= WORK TO BE COMPLETED =
Change every "GUI agent" in the entries below to "screen agent", keeping all other text the same.

## begin MATERIAL FOR THIS EXERCISE

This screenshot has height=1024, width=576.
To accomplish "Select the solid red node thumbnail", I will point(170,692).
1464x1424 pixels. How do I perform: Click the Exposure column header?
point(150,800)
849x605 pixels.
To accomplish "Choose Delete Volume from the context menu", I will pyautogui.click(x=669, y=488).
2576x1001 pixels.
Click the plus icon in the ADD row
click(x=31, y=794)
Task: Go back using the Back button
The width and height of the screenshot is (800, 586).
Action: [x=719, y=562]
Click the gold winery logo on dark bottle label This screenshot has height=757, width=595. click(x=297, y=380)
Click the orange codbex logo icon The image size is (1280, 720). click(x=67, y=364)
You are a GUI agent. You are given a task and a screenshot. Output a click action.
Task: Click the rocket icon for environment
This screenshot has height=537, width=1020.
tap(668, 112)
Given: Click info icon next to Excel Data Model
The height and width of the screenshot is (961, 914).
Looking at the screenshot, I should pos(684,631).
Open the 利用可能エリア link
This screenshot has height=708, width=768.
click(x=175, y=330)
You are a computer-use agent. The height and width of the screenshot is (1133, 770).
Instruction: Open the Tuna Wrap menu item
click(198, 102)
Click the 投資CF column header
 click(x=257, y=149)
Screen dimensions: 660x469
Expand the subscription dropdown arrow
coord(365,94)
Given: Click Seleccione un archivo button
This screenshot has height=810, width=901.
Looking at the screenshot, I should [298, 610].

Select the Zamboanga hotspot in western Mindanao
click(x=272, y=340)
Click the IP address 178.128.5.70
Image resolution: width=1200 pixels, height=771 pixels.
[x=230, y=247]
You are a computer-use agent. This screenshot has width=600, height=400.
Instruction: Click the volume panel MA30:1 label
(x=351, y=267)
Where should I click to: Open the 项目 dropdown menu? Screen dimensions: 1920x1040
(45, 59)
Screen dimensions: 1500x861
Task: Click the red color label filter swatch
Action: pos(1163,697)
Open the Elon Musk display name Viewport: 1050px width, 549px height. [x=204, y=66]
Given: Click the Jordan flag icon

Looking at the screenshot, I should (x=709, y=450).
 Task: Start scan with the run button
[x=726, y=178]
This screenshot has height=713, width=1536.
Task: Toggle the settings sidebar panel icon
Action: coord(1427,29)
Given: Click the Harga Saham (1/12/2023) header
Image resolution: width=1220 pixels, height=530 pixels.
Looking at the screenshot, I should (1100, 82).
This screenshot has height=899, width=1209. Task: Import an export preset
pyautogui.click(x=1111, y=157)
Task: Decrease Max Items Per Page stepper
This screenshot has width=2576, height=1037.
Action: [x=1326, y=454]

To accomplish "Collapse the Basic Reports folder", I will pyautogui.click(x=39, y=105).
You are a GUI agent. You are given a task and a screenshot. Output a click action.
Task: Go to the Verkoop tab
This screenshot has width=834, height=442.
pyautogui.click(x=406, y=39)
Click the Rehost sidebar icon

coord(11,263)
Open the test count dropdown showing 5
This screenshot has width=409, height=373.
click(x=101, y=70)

## end MATERIAL FOR THIS EXERCISE

= RESULT OF THIS EXERCISE =
This screenshot has height=1024, width=576.
To accomplish "Select the solid red node thumbnail", I will point(170,692).
1464x1424 pixels. How do I perform: Click the Exposure column header?
point(150,800)
849x605 pixels.
To accomplish "Choose Delete Volume from the context menu", I will pyautogui.click(x=669, y=488).
2576x1001 pixels.
Click the plus icon in the ADD row
click(x=31, y=794)
Task: Go back using the Back button
The width and height of the screenshot is (800, 586).
Action: [x=719, y=562]
Click the gold winery logo on dark bottle label This screenshot has height=757, width=595. click(x=297, y=380)
Click the orange codbex logo icon The image size is (1280, 720). click(x=67, y=364)
You are a screen agent. You are given a task and a screenshot. Output a click action.
Task: Click the rocket icon for environment
This screenshot has height=537, width=1020.
tap(668, 112)
Given: Click info icon next to Excel Data Model
The height and width of the screenshot is (961, 914).
Looking at the screenshot, I should pos(684,631).
Open the 利用可能エリア link
This screenshot has height=708, width=768.
click(x=175, y=330)
You are a computer-use agent. The height and width of the screenshot is (1133, 770).
Instruction: Open the Tuna Wrap menu item
click(198, 102)
Click the 投資CF column header
 click(x=257, y=149)
Screen dimensions: 660x469
Expand the subscription dropdown arrow
coord(365,94)
Given: Click Seleccione un archivo button
This screenshot has height=810, width=901.
Looking at the screenshot, I should [298, 610].

Select the Zamboanga hotspot in western Mindanao
click(x=272, y=340)
Click the IP address 178.128.5.70
Image resolution: width=1200 pixels, height=771 pixels.
[x=230, y=247]
You are a computer-use agent. This screenshot has width=600, height=400.
Instruction: Click the volume panel MA30:1 label
(x=351, y=267)
Where should I click to: Open the 项目 dropdown menu? Screen dimensions: 1920x1040
(45, 59)
Screen dimensions: 1500x861
Task: Click the red color label filter swatch
Action: pos(1163,697)
Open the Elon Musk display name Viewport: 1050px width, 549px height. [x=204, y=66]
Given: Click the Jordan flag icon

Looking at the screenshot, I should (x=709, y=450).
 Task: Start scan with the run button
[x=726, y=178]
This screenshot has height=713, width=1536.
Task: Toggle the settings sidebar panel icon
Action: coord(1427,29)
Given: Click the Harga Saham (1/12/2023) header
Image resolution: width=1220 pixels, height=530 pixels.
Looking at the screenshot, I should (1100, 82).
This screenshot has height=899, width=1209. Task: Import an export preset
pyautogui.click(x=1111, y=157)
Task: Decrease Max Items Per Page stepper
This screenshot has width=2576, height=1037.
Action: [x=1326, y=454]

To accomplish "Collapse the Basic Reports folder", I will pyautogui.click(x=39, y=105).
You are a screen agent. You are given a task and a screenshot. Output a click action.
Task: Go to the Verkoop tab
This screenshot has width=834, height=442.
pyautogui.click(x=406, y=39)
Click the Rehost sidebar icon

coord(11,263)
Open the test count dropdown showing 5
This screenshot has width=409, height=373.
click(x=101, y=70)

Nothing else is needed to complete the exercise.